Il fait 34 degrés dans la capitale. Dans la presse et dans la rue, tout est calme. Voici une autre journée ordinaire, très riche ou très pauvre selon le point de vue. Un peu comme l’Inde en somme.
Dans un hôtel de luxe situé vers le quartier des ambassades se déroule une grande messe réunissant des chefs d’Etats africains et la crème de l’administration indienne. Le continent africain et la plus grande démocratie du monde, anciens colonisés, affichent leur volonté de prendre une revanche commune à base de gros investissements dans les infrastructures, les universités, l’agriculture... Et les diamants. Là, on ne parle plus idéologie, entraide et visée humanitaire (du côté indien) mais dollars. L’Inde – qui polit 11 diamants sur 12 vendus dans le monde- veut à tout prix faciliter l’import des diamants angolais, congolais ou namibiens. Cette industrie connaît une croissance de 15 % par an en Inde et ne risque pas de faiblir. Il suffit de jeter un oeil aux parures qui ornent à la moindre occasion les mains, nez, oreilles, chevilles ou poignets indiens pour comprendre pourquoi.

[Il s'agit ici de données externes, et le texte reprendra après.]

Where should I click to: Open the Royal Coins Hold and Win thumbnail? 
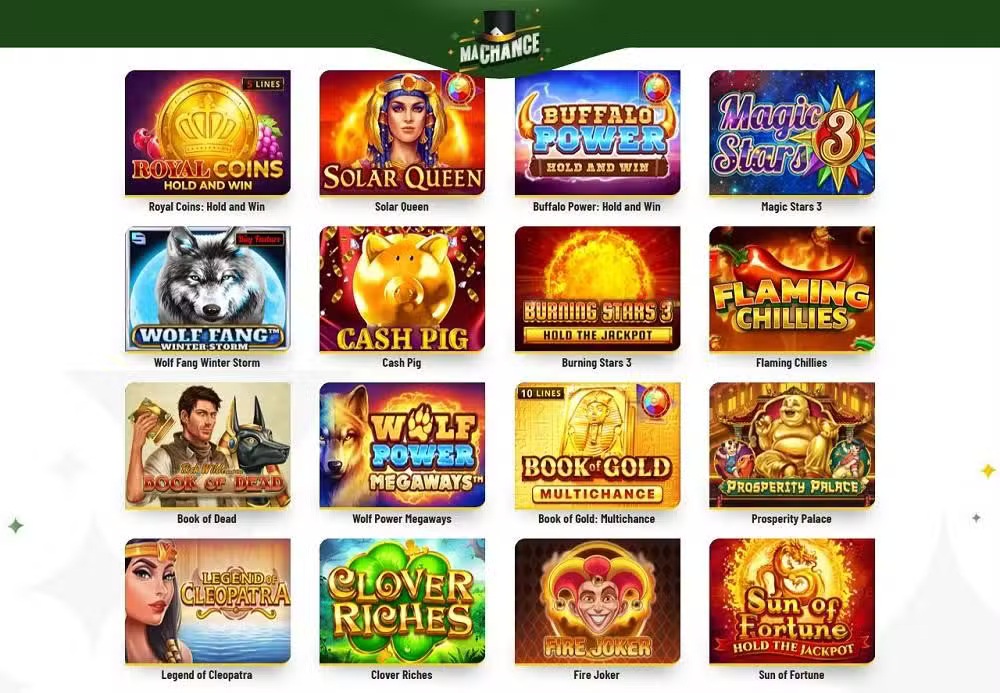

S’il fallait écrire une version indienne des Choses, je m’intéresserais donc au diamant mais aussi au dromadaire. Entendons nous bien, le dromadaire n’a pas la même fonction décorative (à part sur les photos des touristes au Rajasthan) mais il compte tout autant dans l’économie locale. Dernière trouvaille indienne : le lait de dromadaire que la coopérative des produits laitiers du Rajasthan (où vivent 70% des dromadaires indiens) commence à commercialiser. Difficile à croire que le fameux animal résistant à la soif soit capable de produire du lait mais si, si, le Rajasthan l’a fait. Un lait magique en plus : riche en insuline, le lait de dromadaire aurait des vertus curatives pour le diabète. Bientôt dans les rayons, le fromage de dromadaire.
Ce 9 avril 2008, la presse nous a également servi une série de faits divers glauques. Comme hier et comme demain. Le même scénario se répète : il est 18 heures passées, la nuit est tombée, une femme se fait d’abord agresser puis assassiner. Ca se passe généralement sur une route très empruntée mais non éclairée. Une bande de jeunes hommes n’a rien trouvé de mieux à faire que de poursuivre une femme seule, n’a pas eu d’autre réaction qu’une violente colère quand elle a commencé à se débattre et puis finalement n’avait rien à perdre en sortant un couteau ou une arme à feu. Pas d’éducation, pas de travail, pas de statut, rien à perdre, rien à gagner.
New Delhi, cauchemar urbain. Comme tous les jours, je retarde le moment où je vais devoir sortir de la bulle de mon appartement, croiser ces regards vides de sens, ces gamins déformés, ces Mercedes made in india... Journaliste, étrangère, femme, une journée comme les autres où je tente de ravaler ma colère et de trouver ma place ici.